Zhao Mu and the others were stunned and then unanimously refused, "Boss, we eat your food, wear your clothes, and live in your house. We agreed from the beginning not to take silver, what would it look like if we did now?"
"That’s right, Boss, you’ve already helped us so much. Soon, you’re going to settle another group of our brothers; with such a great kindness, we cannot repay you, and therefore we definitely shouldn’t take the silver."
"We don’t lack food or clothing. We have nowhere to spend the silver you give us. Are we supposed to take it with us to our graves?"
"..."
Mo Yan didn’t interrupt, just listened quietly until they finished, and then with one sentence made three hundred steely men’s eyes instantly redden: "You might not need it, but do your families not need it?"
The room was so quiet you could hear a pin drop, occasionally pierced by a few suppressed sobs. These people had been away from home for far too long, so long that their longing had penetrated deep into their bones, and they reunited with their distant relatives nightly in their dreams.
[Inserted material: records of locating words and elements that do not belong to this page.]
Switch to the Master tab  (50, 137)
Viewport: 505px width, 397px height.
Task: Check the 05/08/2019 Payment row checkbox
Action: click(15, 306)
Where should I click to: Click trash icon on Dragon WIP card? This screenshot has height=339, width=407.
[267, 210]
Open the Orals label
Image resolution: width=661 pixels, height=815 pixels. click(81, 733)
Their choice not to return home after being wounded did not mean they lacked affection for their families. On the contrary, it was precisely because they cared so deeply that they could not bear to burden them, living day by day, year by year, like weeds on the frontier, aimlessly, hopelessly, until life’s end.
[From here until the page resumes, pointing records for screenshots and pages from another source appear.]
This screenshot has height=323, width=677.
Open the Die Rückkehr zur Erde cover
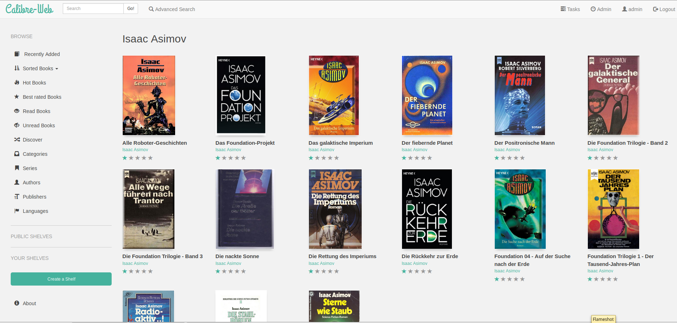click(x=427, y=209)
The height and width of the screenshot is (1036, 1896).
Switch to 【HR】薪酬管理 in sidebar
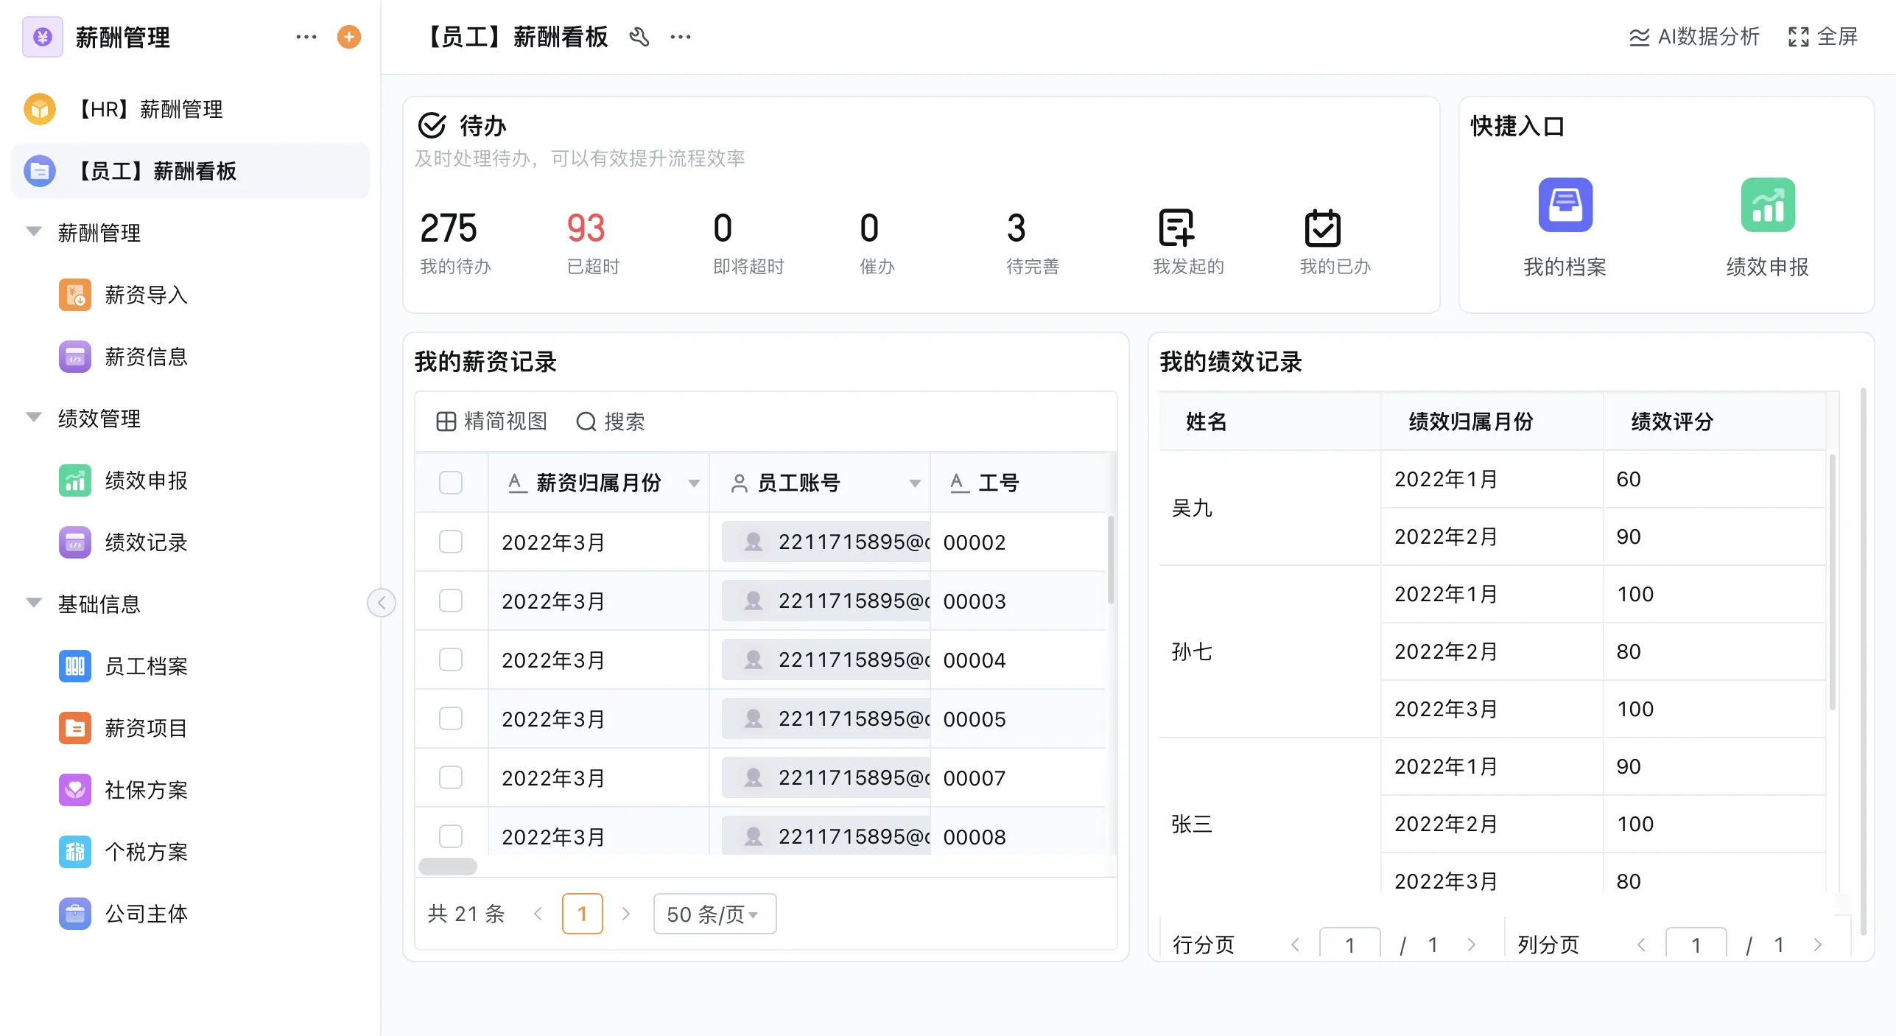click(x=150, y=109)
For the younger ones like Zhao Mu, it was still bearable, as most could imagine the situation at home, but for those hundred-plus elderly men over fifty, the longest away for thirty years. They had all been in their twenties when enlisted, at a time when they had both elder and younger dependents. Now, after twenty or thirty years, they didn’t know if their aged parents were still alive, or if their young wives, presumed "widows," remarried or stayed home serving their parents, struggling to raise their young children alone. As for the children, had they grown up safely, had they married yet?